かつてはSMAPとして歌と踊りを続ける傍ら、「いいひと」や「僕の生きる道シリーズ」で様々な「いい人」を演じ続けた草なぎ剛さん。
そんな草なぎ剛が、清濁併せ呑む必要のある政治家役を演じるのは結構珍しいことだと思います。
幕府のトップ15代将軍として、渋沢栄一にどのような影響を与えたのでしょうか?
徳川慶喜の誕生は。
徳川慶喜は1837年9月29日、江戸・小石川の水戸藩邸で父・徳川斉昭、母・吉子女王の七男として生まれました。
幼名は松平七郎麻呂(まつだいら しちろうまろ)です。
幼少期から聡明だったようで、普通武家の弟たちは他家に養子に行くのが普通だったのですが、徳川斉昭は後継ぎとしても考えていたようです。
しかし12代将軍・徳川家慶の意向を受けた老中・阿部正弘によって、御三卿・一橋家に養子に出されます。
それが1847年9月1日でした。12月1日には徳川家慶から一字をもらい受け、慶喜と名乗ります。
徳川慶喜の名シーン。
第9話の慶喜は謹慎中です。そして父・斉昭の死に目にも会うことができません。この謹慎中で父を思う草なぎ慶喜の演技に絶賛する視聴者が多くいました。
安政の大獄で慶喜は謹慎そして解除。
安政の大獄によって隠居謹慎処分をもらった徳川慶喜です。
⇒青天を衝け第9話「栄一と桜田門外の変」のあらすじ(ネタバレ)と感想。
ですが、桜田門外の変の後、尊攘志士の力に恐れをなした幕府によって、1860年9月4日(旧暦)に謹慎を解かれます。
そして1862年、彼を強烈に推薦する薩摩藩主・島津久光や天皇の命令もあり、慶喜はまだ幼い第14代将軍・家茂の将軍後見職に就くことになります。

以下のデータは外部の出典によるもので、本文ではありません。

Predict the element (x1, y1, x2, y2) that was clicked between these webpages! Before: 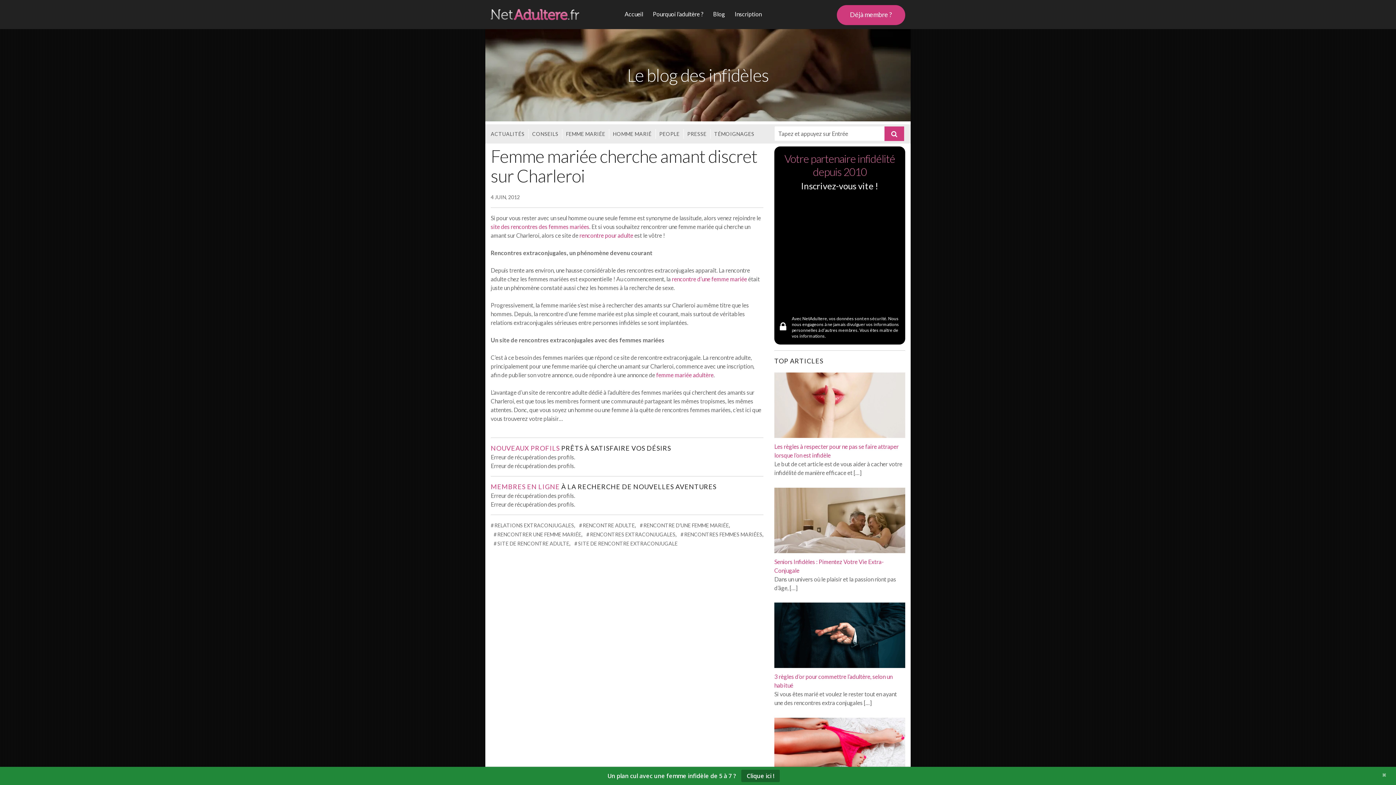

⇒青天を衝け第11話「横濱焼き討ち計画」のあらすじ(ネタバレ)と感想。
(しかしこれは、無位無官の人間が幕府の許可なく公家と接近したことでもあり、幕府の力をさらに弱める一因にもなるのです)
慶喜は松平春嶽とともに、久光や公家から突き上げられる形で、文久の改革と呼ばれる幕政改革を行います。
京の治安維持にあたる京都守護職の設置、および参勤交代制の緩和(事実上の撤廃)、洋軍研究の推進、軍事改革などにあたるのです。
1863年に家茂が攘夷の決行に当たって天皇家と相談するため、上洛することになっていましたが、慶喜はこれに先駆けて上洛し、天皇家に政権担当能力がないことを見抜いたうえで、
『攘夷実行を含めた国政全般を幕府に任せるか』それとも、『政権を朝廷に返納するか』の二者択一を迫ります。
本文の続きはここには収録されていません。